## Stop-and-Frisk in New York

Stop and frisk was a policy/program which empowered the police in New York (and other cities) to temporarily detain, question, and at times search civilians and suspects on the street for weapons and other contraband. 
This controversial policy was found unconstitutional since it violates the U.S Constitution’s 4th Amendment prohibition of unreasonable searches and seizures. It was also found to violate the 14th Amendment’s equal protection clause.

The judge also appointed an independent monitor to oversee the implementation of a broad set of court-mandated reforms that followed the litigation. A following NYPD mandate required officers to thoroughly justify the reason for making a stop. While the program is not fully scrapped, the stops dropped drastically in the 2011-2013 time period and continue to drop.

For a historical lens, see: https://en.wikipedia.org/wiki/Stop-and-frisk_in_New_York_City

Details about one of the lawsuits (and a time series): https://www.nyclu.org/en/stop-and-frisk-data

New York kept detailed records of these stops, which allows use to see exactly what happened there. Welcome to invetigative journalism through SparkSQl. Here, we will noly use the 2009 data, when NYPD was heavily using this program to stop its citizens. I invite you to continue the investigation yourself later (some ideas listed at the bottom)...

In [1]:
import pyspark.sql.functions as f
from pyspark.sql.types import *
from pyspark.sql.functions import *

In [2]:
# Lets read the csv file and inspect it
# Data from https://www1.nyc.gov/site/nypd/stats/reports-analysis/stopfrisk.page
saf = sqlContext.read.csv("/scratch/siads618f22_class_root/siads618f22_class/shared_data/lecture7/stopAndFrisk2009.csv", header=True)
saf.printSchema()

NameError: name 'sqlContext' is not defined

In [3]:
saf.select("frisked").show()
saf.select("frisked").distinct().show()

saf.registerTempTable("saf")

q1 = sqlContext.sql("SELECT year, pct, crimsusp, arstmade, sumissue, frisked, searched, contrabn, sex, race, age FROM saf")
q1.show()

+-------+
|frisked|
+-------+
|      Y|
|      N|
|      Y|
|      N|
|      Y|
|      Y|
|      N|
|      N|
|      N|
|      N|
|      N|
|      Y|
|      Y|
|      Y|
|      Y|
|      Y|
|      Y|
|      N|
|      Y|
|      Y|
+-------+
only showing top 20 rows

+-------+
|frisked|
+-------+
|      Y|
|      N|
+-------+



22/10/13 10:33:50 WARN package: Truncated the string representation of a plan since it was too large. This behavior can be adjusted by setting 'spark.sql.debug.maxToStringFields'.

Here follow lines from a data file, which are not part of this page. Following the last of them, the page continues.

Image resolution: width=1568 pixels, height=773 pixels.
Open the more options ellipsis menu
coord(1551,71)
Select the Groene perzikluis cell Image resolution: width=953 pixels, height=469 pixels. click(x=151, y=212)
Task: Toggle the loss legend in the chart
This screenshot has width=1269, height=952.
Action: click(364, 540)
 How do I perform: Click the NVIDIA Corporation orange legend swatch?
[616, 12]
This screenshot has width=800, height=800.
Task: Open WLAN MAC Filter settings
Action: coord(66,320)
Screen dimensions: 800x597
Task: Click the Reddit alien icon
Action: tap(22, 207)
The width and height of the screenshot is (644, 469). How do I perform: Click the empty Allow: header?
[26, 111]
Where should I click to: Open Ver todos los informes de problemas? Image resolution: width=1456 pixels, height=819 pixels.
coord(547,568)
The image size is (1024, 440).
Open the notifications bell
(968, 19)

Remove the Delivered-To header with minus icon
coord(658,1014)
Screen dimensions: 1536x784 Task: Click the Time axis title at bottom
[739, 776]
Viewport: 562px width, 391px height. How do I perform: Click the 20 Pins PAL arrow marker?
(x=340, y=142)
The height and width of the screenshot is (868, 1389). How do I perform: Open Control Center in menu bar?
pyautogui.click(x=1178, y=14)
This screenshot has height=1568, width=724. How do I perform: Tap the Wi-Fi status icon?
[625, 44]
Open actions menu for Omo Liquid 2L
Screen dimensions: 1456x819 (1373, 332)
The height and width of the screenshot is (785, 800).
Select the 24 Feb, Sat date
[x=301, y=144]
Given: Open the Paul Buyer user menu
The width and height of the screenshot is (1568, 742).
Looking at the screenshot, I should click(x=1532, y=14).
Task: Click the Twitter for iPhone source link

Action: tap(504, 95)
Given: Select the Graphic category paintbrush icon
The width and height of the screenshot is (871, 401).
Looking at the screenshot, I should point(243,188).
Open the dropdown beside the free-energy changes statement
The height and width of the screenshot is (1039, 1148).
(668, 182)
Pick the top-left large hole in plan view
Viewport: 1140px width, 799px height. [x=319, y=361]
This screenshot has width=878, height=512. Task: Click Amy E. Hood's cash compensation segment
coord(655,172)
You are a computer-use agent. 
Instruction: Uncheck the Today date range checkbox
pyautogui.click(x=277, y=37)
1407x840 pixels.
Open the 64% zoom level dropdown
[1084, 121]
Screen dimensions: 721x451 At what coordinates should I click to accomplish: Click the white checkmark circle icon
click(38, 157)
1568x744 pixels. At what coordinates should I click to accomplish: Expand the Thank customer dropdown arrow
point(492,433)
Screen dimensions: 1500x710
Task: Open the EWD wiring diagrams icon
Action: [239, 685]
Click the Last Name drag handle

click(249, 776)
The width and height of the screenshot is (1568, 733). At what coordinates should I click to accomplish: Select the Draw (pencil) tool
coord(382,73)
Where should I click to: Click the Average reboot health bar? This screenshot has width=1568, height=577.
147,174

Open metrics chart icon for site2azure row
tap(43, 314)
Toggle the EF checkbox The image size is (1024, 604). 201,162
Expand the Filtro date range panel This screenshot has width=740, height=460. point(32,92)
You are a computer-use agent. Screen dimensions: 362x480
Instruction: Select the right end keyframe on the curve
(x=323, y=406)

+-----+----+-------------+--------+--------+-------+--------+--------+---+----+---+
| year| pct|     crimsusp|arstmade|sumissue|frisked|searched|contrabn|sex|race|age|
+-----+----+-------------+--------+--------+-------+--------+--------+---+----+---+
| 2009|  67|       FELONY|       N|       N|      Y|       N|       N|  M|   B| 19|
| 2009| 115|         MISD|       N|       N|      N|       N|       N|  M|   B| 24|
| 2009|  84|          FEL|       Y|       N|      Y|       Y|       N|  M|   B| 23|
| 2009|  46|          FEL|       N|       N|      N|       N|       N|  M|   B| 22|
| 2009|  62|      ROBBERY|       N|       N|      Y|       Y|       N|  M|   I| 14|
| 2009|  47|     FEL  CPW|       N|       N|      Y|       N|       N|  M|   B| 20|
| 2009|  50|       FELONY|       N|       N|      N|       N|       N|  M|   W| 61|
| 2009|  30|     TRESPASS|       N|       N|      N|       N|       N|  F|   B| 29|
| 2009|  33|          FEL|       N|       N|      N|       N|       N|  M|  

Let's get some summary stats by race
Here are the race categories:

-	A	ASIAN/PACIFIC ISLANDER
-	B	BLACK
-	I	AMERICAN INDIAN/ALASKAN NATIVE
-	P	BLACK-HISPANIC
-	Q	WHITE-HISPANIC
-	W	WHITE
-	X	UNKNOWN
-	Z	OTHER

Info about the data at: https://www1.nyc.gov/assets/nypd/downloads/zip/analysis_and_planning/stop-question-frisk/SQF-File-Documentation.zip


In [4]:
# Let's see how many stops there are for each race and what is the likelihood of being frisked conditional oon being stopped
# We will only consider demographic groups with sufficient data (> 5000 stops)
q2 = sqlContext.sql("SELECT AVG(cast((frisked == 'Y') as int)) as friskRatio, count(*) as stops, race from saf GROUP BY race HAVING stops > 5000 ORDER BY stops")
q2.show()

+------------------+------+----+
|        friskRatio| stops|race|
+------------------+------+----+
|0.5617593754356615| 14346|   Z|
|0.4975363609379638| 16845|   A|
|0.6199903428295509| 35207|   P|
|0.4610175183298819| 53601|   W|
|0.5976333811996023|144848|   Q|
|0.5723654345789428|310611|   B|
+------------------+------+----+



In [5]:
# The goal of stop and frisk was to stop crime. 
# A good heuristic is whether they find a contraband at the end. 
# Let's see how that success varies by race
q3 = sqlContext.sql('''SELECT CAST(AVG(cast((contrabn == 'Y') as int)) as decimal (10,4)) as contraRatio, 
        CAST(AVG(cast((arstmade == 'Y') as int)) as decimal (10,4)) as arrestRatio, 
        CAST(AVG(cast((frisked == 'Y') as int)) as decimal (10,4)) as friskRatio, count(*) as stops, race from saf 
        GROUP BY race HAVING stops > 5000 ORDER BY stops''')
q3.show()

+-----------+-----------+----------+------+----+
|contraRatio|arrestRatio|friskRatio| stops|race|
+-----------+-----------+----------+------+----+
|     0.0123|     0.0506|    0.5618| 14346|   Z|
|     0.0154|     0.0648|    0.4975| 16845|   A|
|     0.0171|     0.0672|    0.6200| 35207|   P|
|     0.0221|     0.0615|    0.4610| 53601|   W|
|     0.0149|     0.0607|    0.5976|144848|   Q|
|     0.0168|     0.0591|    0.5724|310611|   B|
+-----------+-----------+----------+------+----+



In [6]:
# You can collect the results to create a non-distributed object
q3.collect()
# You can also write to file
q3.rdd.map(lambda i: '\t'.join(str(j) for j in i)) \
    .saveAsTextFile('stopAndFriskSimpleStats')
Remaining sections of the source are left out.